Он прикрыл за собой дверь. Я посмотрел на Марию. Мне показалось, что она собралась что-то сказать, но потом раздумала.
— Я остаюсь здесь, — сказала она наконец.
— Вот и хорошо, — ответил я. — Это куда лучше всех объяснений. Но у меня нет второй зубной щетки, и к тому же я изрядно пьян.
— Но я ведь тоже пила, — сказала она.
— По тебе незаметно.
— Иначе я бы сюда не пришла, — проронила она, все еще стоя у двери.
— И что же ты пила? — Я по-прежнему думал о Мартине и ресторане «Эль Марокко».
— Водку. Мойковскую.
— Я тебя обожаю, — сказал я.
Она бросилась ко мне.
— Осторожно! — вскрикнул я. — Кофе Феликса!
Поздно. Кофейник с грохотом покатился по полу.
Мария отскочила. Кофе растекался по ее туфлям. Она засмеялась:
— А нам очень нужен кофе?
Я покачал головой. Она уже стягивала платье через голову.
— Ты не можешь погасить верхний свет? — спросила она, все еще путаясь в складках.
— Я буду последний дурак, если это сделаю.

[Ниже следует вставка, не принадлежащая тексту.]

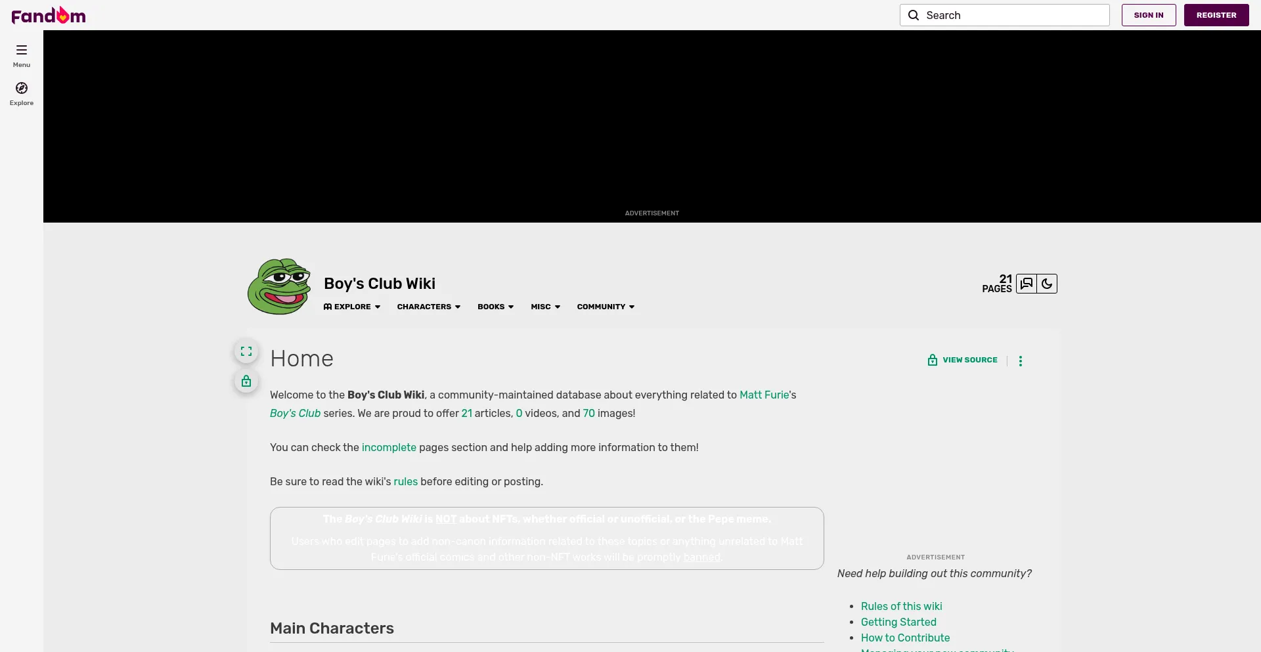This screenshot has height=652, width=1261.
Task: Toggle dark theme with moon icon
Action: click(x=1047, y=284)
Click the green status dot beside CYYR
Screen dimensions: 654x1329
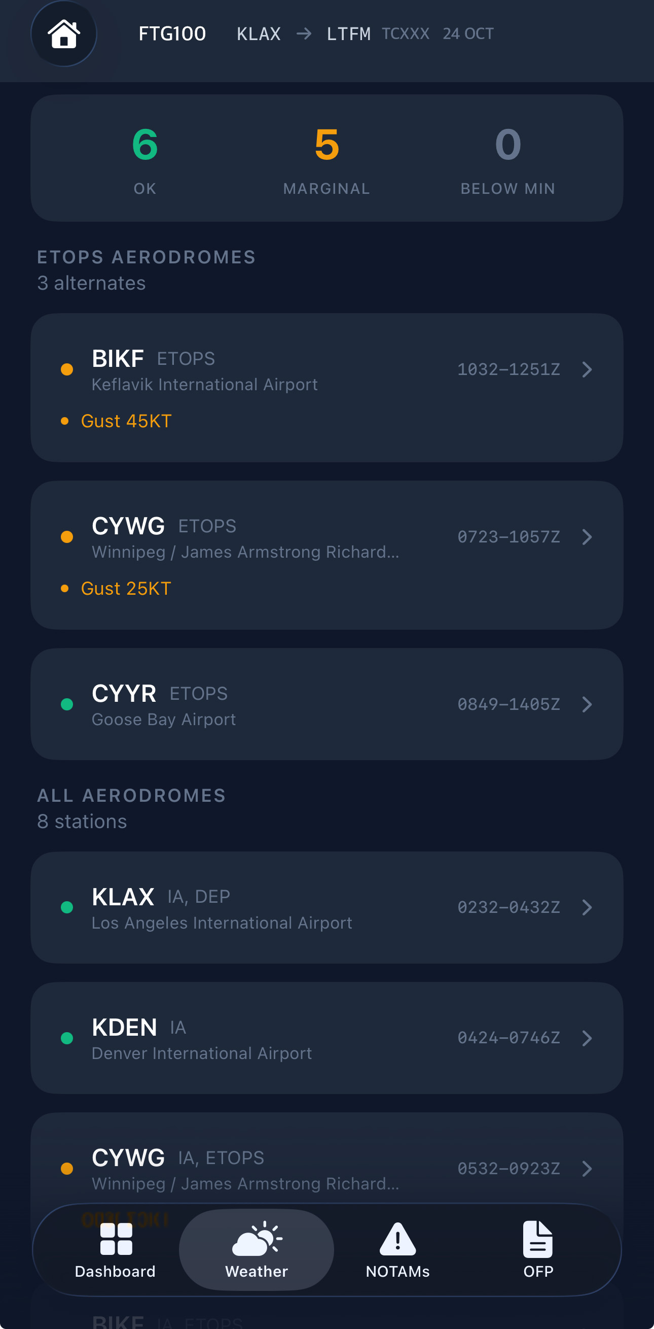pyautogui.click(x=67, y=704)
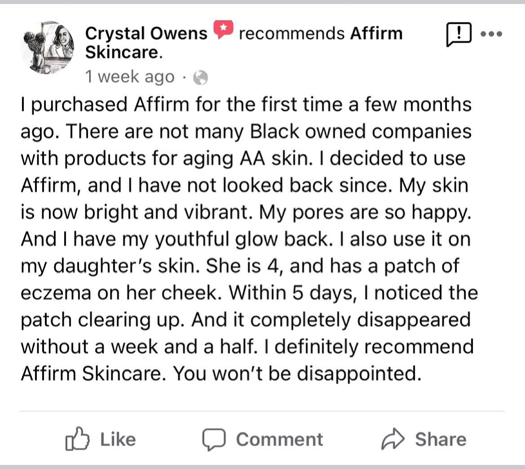The image size is (525, 469).
Task: Open the three-dot more options menu
Action: click(492, 34)
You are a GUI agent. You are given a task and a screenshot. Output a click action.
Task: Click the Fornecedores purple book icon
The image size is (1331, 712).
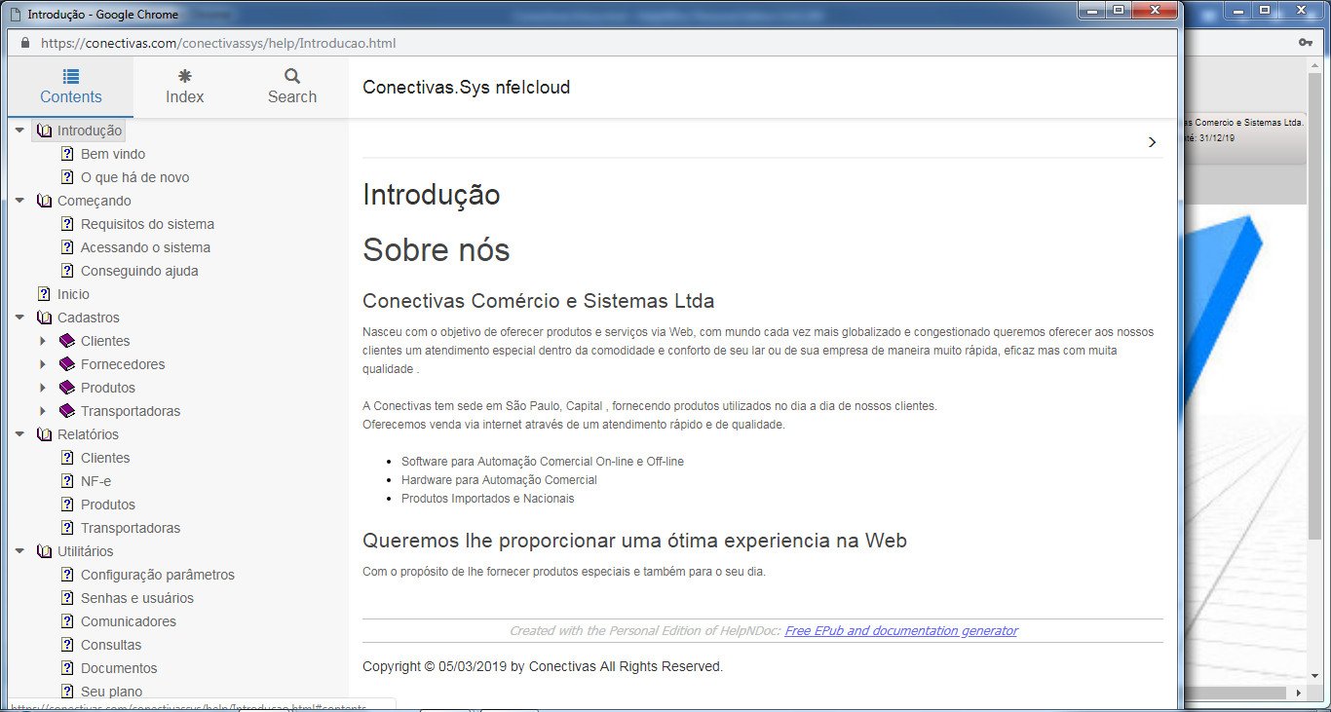[x=66, y=364]
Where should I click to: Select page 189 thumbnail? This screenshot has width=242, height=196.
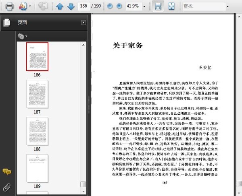click(x=37, y=168)
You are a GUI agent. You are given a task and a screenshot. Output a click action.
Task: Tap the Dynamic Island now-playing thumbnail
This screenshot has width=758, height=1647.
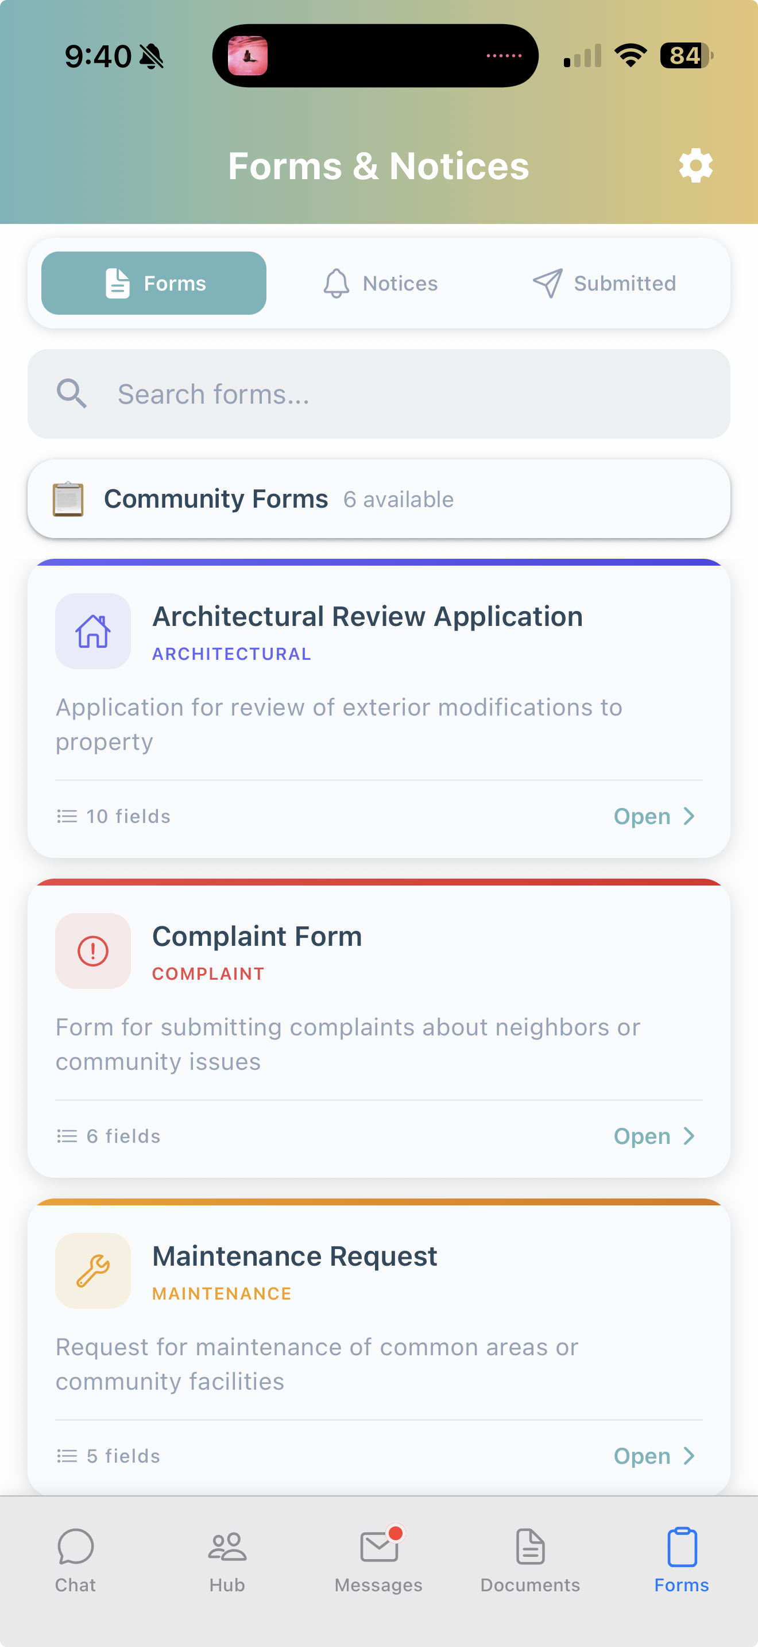pos(248,56)
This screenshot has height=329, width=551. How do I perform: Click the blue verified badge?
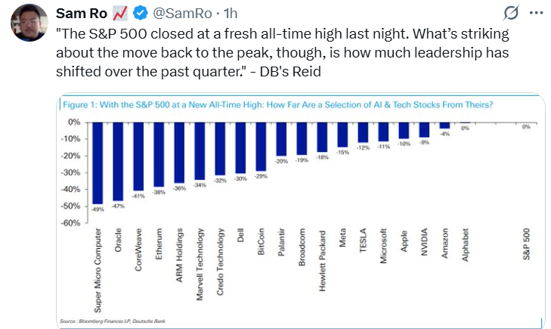coord(141,14)
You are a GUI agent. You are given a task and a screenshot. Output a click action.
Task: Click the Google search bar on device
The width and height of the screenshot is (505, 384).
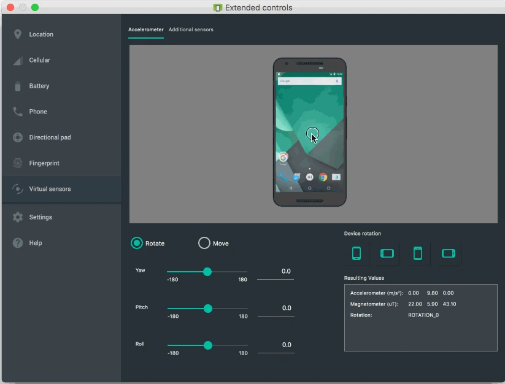click(309, 80)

Обессиленная, она спала, прижавшись ко мне всем телом. Ночь была уже не такая душная, как августовские. В воздухе пахло морем и мирным занимающимся утром. Возле кровати тикали часы. Было четыре часа утра. Кофейное пятно на полу чернело как запекшаяся кровь. Я очень тихо встал и прикрыл пятно газетой. Потом вернулся в постель.
Мария зашевелилась.
— Где ты был? — пробормотала она.
— С тобой, — ответил я, не очень понимая, о чем она спрашивает.
— Чего от тебя хотел Мартин?
— Ничего особенного. Как, кстати, его имя?
— Рой. Зачем тебе?
— Я думал, его зовут Джон.
— Нет, Рой. Джона уже нет. Он погиб на войне. Год назад. Зачем тебе?
— Так просто, Мария. Спи.
— Ты останешься?
— Конечно, Мария.
Она потянулась и тут же снова заснула.
— Сегодня к нам придут супруги Ласки, — объявил мне Реджинальд Блэк. — Это мои старые клиенты, они покупают рисунки и акварели великих мастеров. Для них важно не столько качество работ, сколько громкое имя автора. Типичные коллекционеры ради престижа. Не знаю, действительно ли они хотят что-нибудь купить сегодня. Но мы это сразу же увидим. Если госпожа Ласки придет в своих изумрудах, значит, они пришли только посмотреть, чем мы располагаем, и ничего покупать не собираются. Зато если она явится без своих драгоценностей, тогда их намерения серьезные.
Госпожа Ласки считает такой подход признаком особой утонченности. Каждому антиквару в Нью-Йорке известна эта ее причуда, и все над ней смеются.
— А господин Ласки?
— Он боготворит свою супругу и позволяет ей себя тиранить. В отместку он тиранит весь штат своей фирмы по оптовой продаже брюк на Второй авеню.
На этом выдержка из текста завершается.